Il Consiglio di Stato, nel parere n. 1166 del 30 agosto 2024, ha chiarito che, in caso di sopravvenuta carenza di interesse alla decisione su una domanda di annullamento proposta mediante ricorso straordinario al Presidente della Repubblica, dovuta all’adozione di un nuovo provvedimento non tempestivamente impugnato, non può essere riconosciuto un interesse morale del ricorrente per evitare l’improcedibilità. Inoltre, ha escluso la possibilità di accertare l’illegittimità del provvedimento ai soli fini risarcitori, poiché l’annullamento del provvedimento impugnato non è utile al ricorrente e non consente di avanzare una domanda risarcitoria. Il Collegio ha altresì confermato la natura esclusivamente impugnatoria del ricorso straordinario, il quale rappresenta un rimedio alternativo a quello giurisdizionale, condividendo con esso solo alcuni profili strutturali e funzionali legati alla comune finalità di giustizia.
Numero 01166/2024 e data 30/08/2024 Spedizione
REPUBBLICA ITALIANA
Consiglio di Stato
Sezione Prima
Adunanza di Sezione del 17 luglio 2024
NUMERO AFFARE 00099/2023
OGGETTO:
Ministero dell’interno.
Ricorso straordinario al Presidente della Repubblica, con istanza sospensiva, proposto, con presentazione diretta, ex art. 11 d.P.R. n. 1199/1971, dalla signora -OMISSIS-, per l’annullamento del decreto del Capo della Polizia – Direttore generale della pubblica sicurezza in data -OMISSIS-, n. 333/fun/I/32 concernente la sanzione disciplinare della destituzione dal servizio.
LA SEZIONE
Vista la relazione in data 2 agosto 2023, prot. n. 333CAL/2074/D, con la quale il Ministero dell’interno ha chiesto il parere del Consiglio di Stato sull’affare consultivo in oggetto;
Esaminati gli atti e udito il relatore, consigliere Carla Ciuffetti.
Premesso e considerato in fatto e diritto quanto segue.
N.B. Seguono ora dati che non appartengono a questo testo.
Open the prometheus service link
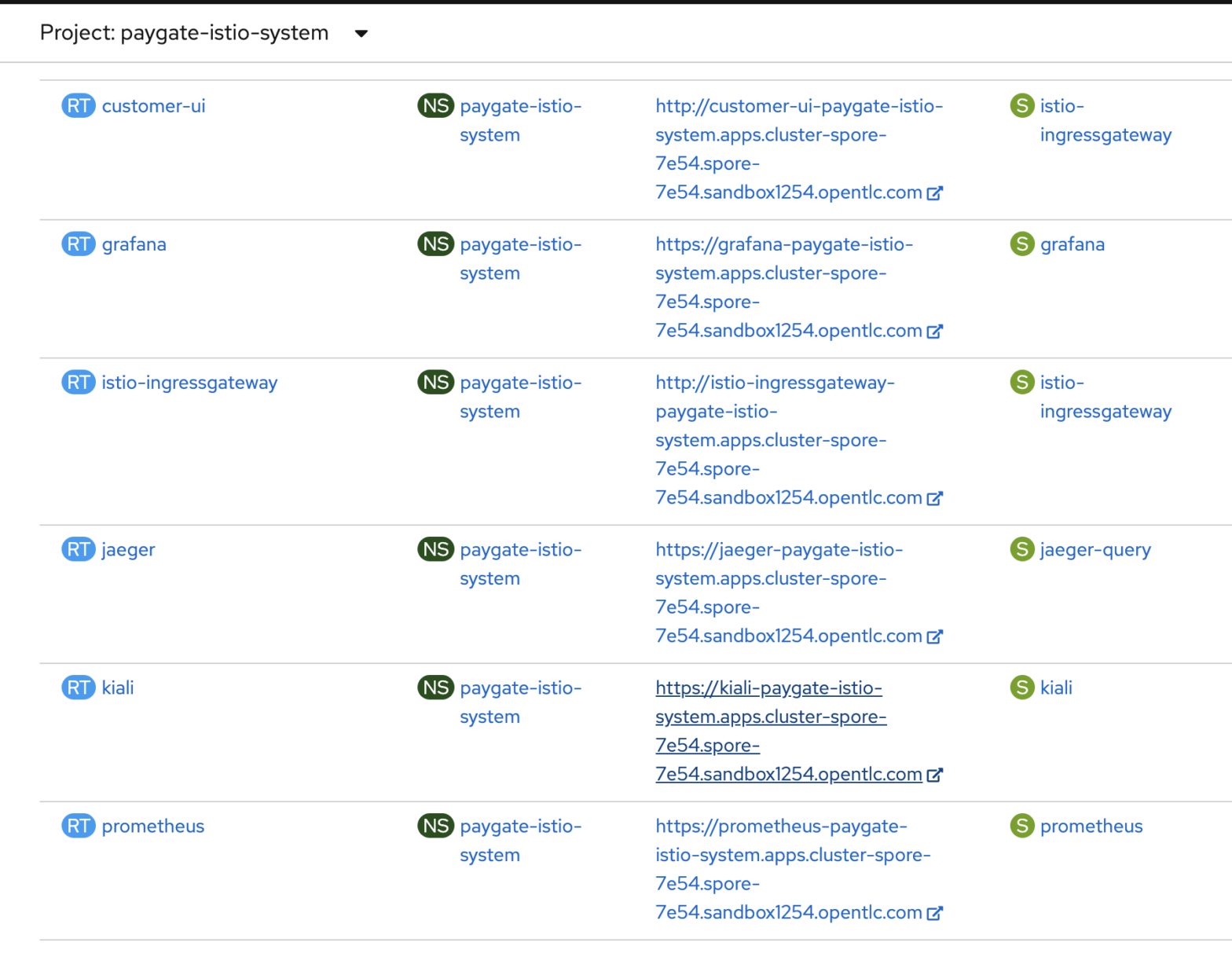The image size is (1232, 957). (x=1091, y=826)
- L’oggetto della controversia è costituito dal decreto del Capo della Polizia – Direttore generale della pubblica sicurezza in data -OMISSIS-, notificato in pari data alla ricorrente, vice questore aggiunto della Polizia di Stato, che ha disposto, a decorrere dal giorno successivo alla notifica, la destituzione dal servizio della ricorrente, ai sensi dell’art. 7, nn. 2 e 4 d.P.R. 25 ottobre 1981, n. 737.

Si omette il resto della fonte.